By and large, the most notable success factor for activists in recent years is the prevalence of ‘wolf pack’ behaviour, which has resulted in the creation of “loose network[s] of activist investors” that take action collectively once a campaign is launched. Once these ‘wolf packs’ (a term first used by Vice-Chancellor Donald Parsons of the Delaware Court of Chancery) collectively cross the beneficial ownership threshold (5%), they continue buying even more stock in the ten-day window before they have to file a Schedule 13(d). It is only at that point that they must finally disclose their intentions with respect to their holdings. The authors have found that most of the appreciation of the stock price occurs just before the filing, which allows activists who have been tipped off regarding the forthcoming filing a “riskless opportunity” to purchase shares at current (which might later appear discounted) prices for “profitable trading” based on an asymmetry of information. Moreover, the “noisier” the campaign (which often degenerates into one that is also both “nasty and personal”), the more likely it is that activists may be able to launch calls for changes in corporate governance that are based not on the merits of the policies, but rather, on the “high probability” that those who purchase shares prior to the filing of the Schedule 13(d) “will profit handsomely” and “exit quickly.”


The remainder of the paper addresses these issues in the context of past and current activist campaigns, and particularly focuses on the attempts by Pershing Square Capital Management to help Valeant Pharmaceuticals acquire Allergan in a hostile takeover (it was announced this week that white knight Altavis PLC would be acquiring Allergan).
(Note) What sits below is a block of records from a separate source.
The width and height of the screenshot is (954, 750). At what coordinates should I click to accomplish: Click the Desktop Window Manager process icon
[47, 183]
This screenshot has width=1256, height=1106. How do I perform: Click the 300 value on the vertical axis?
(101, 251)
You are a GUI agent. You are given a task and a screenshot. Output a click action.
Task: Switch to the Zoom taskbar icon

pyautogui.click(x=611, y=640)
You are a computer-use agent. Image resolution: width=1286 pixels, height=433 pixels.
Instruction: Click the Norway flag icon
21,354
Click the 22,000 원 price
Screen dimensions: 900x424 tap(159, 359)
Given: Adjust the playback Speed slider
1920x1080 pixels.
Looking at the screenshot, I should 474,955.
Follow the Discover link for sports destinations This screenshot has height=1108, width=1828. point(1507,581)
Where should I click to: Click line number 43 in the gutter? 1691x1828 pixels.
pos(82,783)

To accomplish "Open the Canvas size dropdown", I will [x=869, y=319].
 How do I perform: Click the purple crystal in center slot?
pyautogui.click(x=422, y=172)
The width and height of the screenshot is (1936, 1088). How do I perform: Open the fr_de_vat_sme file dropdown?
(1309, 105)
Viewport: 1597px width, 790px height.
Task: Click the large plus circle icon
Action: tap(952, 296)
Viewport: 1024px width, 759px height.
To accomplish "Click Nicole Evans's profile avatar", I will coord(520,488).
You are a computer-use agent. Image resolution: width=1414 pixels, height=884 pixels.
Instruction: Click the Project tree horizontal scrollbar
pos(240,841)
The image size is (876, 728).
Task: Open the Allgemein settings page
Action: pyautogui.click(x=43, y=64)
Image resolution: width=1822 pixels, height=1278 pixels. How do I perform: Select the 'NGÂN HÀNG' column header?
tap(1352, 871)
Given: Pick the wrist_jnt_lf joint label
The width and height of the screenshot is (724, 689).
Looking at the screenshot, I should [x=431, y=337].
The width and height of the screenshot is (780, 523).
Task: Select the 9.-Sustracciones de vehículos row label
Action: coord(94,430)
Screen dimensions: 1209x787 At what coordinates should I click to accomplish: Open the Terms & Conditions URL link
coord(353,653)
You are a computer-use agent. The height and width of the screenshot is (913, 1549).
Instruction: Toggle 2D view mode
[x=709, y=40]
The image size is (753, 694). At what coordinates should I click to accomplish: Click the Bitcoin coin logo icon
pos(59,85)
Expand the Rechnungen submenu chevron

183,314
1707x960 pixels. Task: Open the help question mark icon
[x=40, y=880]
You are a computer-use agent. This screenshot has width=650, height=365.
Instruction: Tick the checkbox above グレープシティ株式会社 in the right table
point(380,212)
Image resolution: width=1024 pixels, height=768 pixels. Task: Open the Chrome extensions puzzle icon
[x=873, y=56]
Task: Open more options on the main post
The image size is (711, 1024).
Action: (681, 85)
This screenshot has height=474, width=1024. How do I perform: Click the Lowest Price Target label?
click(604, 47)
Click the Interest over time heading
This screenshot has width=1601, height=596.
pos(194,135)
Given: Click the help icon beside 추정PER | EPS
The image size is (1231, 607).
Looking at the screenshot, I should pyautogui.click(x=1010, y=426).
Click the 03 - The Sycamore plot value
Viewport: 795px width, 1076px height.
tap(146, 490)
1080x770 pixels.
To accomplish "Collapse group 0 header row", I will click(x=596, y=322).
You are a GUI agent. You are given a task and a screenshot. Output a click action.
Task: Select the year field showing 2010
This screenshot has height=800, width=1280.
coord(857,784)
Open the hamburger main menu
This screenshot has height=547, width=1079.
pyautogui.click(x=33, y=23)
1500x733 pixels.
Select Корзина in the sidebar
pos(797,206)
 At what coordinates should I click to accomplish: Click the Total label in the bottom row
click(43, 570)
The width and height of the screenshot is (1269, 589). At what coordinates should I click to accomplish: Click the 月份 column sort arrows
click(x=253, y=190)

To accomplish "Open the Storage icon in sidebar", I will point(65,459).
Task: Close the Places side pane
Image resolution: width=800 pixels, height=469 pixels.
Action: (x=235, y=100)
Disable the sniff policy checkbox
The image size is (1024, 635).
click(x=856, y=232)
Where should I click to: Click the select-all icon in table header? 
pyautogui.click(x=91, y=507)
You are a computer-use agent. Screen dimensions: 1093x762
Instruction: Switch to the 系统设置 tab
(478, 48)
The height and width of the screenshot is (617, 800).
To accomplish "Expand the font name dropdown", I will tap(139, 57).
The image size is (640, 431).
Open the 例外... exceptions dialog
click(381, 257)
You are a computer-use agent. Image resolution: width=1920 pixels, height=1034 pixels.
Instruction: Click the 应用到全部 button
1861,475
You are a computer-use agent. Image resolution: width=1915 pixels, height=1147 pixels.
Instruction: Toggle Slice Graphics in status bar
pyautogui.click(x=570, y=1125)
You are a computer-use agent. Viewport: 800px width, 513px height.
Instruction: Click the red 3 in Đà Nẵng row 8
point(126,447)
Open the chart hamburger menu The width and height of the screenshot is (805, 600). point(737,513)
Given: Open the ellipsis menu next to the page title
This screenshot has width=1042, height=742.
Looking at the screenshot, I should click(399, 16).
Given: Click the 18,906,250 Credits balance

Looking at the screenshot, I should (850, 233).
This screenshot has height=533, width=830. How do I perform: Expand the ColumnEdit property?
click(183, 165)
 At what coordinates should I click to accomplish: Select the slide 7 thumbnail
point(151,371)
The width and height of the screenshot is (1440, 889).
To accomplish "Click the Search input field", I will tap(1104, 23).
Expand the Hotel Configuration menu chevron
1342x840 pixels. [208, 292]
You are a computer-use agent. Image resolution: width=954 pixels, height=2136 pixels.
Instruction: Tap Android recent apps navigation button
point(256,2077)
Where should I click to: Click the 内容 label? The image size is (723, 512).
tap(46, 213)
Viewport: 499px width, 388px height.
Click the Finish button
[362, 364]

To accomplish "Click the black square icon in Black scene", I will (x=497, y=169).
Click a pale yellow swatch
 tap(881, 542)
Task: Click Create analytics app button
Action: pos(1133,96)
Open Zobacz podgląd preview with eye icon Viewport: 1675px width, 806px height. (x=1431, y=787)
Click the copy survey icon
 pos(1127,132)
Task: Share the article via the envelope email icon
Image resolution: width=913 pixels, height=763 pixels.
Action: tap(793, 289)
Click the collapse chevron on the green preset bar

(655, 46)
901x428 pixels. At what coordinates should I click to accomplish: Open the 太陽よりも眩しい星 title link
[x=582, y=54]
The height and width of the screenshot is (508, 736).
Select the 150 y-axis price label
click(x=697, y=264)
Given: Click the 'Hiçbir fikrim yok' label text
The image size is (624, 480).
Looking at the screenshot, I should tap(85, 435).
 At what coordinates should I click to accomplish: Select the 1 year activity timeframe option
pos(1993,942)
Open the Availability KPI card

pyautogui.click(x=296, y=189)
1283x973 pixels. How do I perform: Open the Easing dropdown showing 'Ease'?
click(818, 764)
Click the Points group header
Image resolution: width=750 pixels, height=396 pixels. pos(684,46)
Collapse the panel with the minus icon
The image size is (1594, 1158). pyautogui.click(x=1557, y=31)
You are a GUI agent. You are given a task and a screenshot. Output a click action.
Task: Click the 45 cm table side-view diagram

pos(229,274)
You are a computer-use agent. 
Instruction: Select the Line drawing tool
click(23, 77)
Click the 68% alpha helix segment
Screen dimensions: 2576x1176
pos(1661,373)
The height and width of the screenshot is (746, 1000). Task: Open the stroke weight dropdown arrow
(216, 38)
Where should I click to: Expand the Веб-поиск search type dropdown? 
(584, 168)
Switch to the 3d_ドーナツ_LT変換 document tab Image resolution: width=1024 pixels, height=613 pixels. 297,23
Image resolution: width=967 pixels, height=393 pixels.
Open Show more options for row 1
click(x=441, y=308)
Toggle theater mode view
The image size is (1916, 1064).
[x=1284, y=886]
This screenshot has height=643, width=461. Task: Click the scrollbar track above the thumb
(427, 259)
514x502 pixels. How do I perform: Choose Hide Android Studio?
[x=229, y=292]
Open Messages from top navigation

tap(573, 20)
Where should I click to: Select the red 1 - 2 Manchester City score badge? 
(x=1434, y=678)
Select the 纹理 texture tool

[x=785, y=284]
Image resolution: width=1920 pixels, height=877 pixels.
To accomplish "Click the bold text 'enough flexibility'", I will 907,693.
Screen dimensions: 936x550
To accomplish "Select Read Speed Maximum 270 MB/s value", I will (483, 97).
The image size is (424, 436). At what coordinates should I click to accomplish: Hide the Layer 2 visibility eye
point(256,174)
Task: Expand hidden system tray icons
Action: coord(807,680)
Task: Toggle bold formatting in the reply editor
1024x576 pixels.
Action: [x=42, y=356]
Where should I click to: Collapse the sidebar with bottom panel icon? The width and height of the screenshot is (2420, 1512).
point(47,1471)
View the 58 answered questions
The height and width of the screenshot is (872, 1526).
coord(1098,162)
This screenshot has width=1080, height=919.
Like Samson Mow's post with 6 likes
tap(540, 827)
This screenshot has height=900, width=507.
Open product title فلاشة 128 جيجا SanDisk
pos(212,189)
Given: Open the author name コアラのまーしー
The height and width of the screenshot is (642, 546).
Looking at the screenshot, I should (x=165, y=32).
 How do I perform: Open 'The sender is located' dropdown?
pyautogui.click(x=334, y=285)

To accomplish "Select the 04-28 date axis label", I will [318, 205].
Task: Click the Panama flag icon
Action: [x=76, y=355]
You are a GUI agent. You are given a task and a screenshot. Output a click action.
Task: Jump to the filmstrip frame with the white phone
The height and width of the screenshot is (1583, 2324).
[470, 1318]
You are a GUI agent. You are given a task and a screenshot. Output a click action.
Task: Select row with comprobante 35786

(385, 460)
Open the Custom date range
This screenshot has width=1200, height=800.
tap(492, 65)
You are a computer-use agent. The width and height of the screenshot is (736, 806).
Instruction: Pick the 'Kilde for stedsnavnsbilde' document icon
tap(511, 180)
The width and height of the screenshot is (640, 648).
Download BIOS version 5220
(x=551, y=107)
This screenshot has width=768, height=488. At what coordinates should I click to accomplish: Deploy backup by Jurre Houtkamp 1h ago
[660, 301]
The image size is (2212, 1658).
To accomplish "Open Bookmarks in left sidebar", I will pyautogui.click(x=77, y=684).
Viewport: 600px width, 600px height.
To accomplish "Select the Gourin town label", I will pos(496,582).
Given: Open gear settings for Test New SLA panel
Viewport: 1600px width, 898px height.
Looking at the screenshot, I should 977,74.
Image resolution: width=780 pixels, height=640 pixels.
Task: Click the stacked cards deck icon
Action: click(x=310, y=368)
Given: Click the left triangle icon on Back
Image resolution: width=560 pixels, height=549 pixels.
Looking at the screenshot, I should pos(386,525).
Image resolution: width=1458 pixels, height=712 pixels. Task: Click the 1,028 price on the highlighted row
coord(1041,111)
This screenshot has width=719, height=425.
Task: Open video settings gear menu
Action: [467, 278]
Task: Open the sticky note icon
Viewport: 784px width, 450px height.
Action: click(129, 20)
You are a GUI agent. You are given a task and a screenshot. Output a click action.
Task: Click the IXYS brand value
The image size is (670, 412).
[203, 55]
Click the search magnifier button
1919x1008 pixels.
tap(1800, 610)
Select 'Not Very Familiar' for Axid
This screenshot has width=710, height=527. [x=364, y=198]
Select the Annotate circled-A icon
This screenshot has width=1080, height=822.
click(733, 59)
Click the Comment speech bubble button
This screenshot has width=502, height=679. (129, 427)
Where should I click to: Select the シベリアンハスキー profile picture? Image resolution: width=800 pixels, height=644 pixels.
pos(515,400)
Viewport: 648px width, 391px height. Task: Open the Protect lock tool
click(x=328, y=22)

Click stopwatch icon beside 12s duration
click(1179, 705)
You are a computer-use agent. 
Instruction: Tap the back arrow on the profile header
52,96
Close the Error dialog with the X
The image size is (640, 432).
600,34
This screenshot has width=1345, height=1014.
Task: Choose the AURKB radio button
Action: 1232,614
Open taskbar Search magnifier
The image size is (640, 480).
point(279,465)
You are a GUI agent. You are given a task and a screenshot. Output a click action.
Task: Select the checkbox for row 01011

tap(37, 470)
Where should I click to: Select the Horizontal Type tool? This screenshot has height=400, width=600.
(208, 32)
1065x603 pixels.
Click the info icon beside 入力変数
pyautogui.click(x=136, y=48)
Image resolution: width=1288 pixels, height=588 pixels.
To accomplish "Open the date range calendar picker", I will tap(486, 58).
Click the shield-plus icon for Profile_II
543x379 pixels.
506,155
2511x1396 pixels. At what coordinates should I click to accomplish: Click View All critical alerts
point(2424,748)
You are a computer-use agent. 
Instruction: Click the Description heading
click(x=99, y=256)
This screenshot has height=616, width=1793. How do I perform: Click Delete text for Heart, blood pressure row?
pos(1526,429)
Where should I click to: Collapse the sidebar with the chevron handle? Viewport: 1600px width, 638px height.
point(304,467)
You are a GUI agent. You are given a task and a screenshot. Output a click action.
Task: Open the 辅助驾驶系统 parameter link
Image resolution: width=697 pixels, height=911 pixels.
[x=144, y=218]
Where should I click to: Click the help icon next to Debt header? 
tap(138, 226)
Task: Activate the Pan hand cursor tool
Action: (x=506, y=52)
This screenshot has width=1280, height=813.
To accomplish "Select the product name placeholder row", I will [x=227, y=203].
The authors consider the impact of these recent tactics by pointing to market data, as well as the statistical analyses of a number of other scholars. The paper concludes with a number of recommendations—which are “the least drastic in establishing policy goals”—and provides an expanded discussion on what the long-term effects may be in having a regulatory system conducive for this type of activism. Coffee and Palia close by pointing to one externality that is little discussed but may have the greatest impact: “the shortening of investment horizons and the discouragement of research and development,” which may ultimately “disserve the American economy.”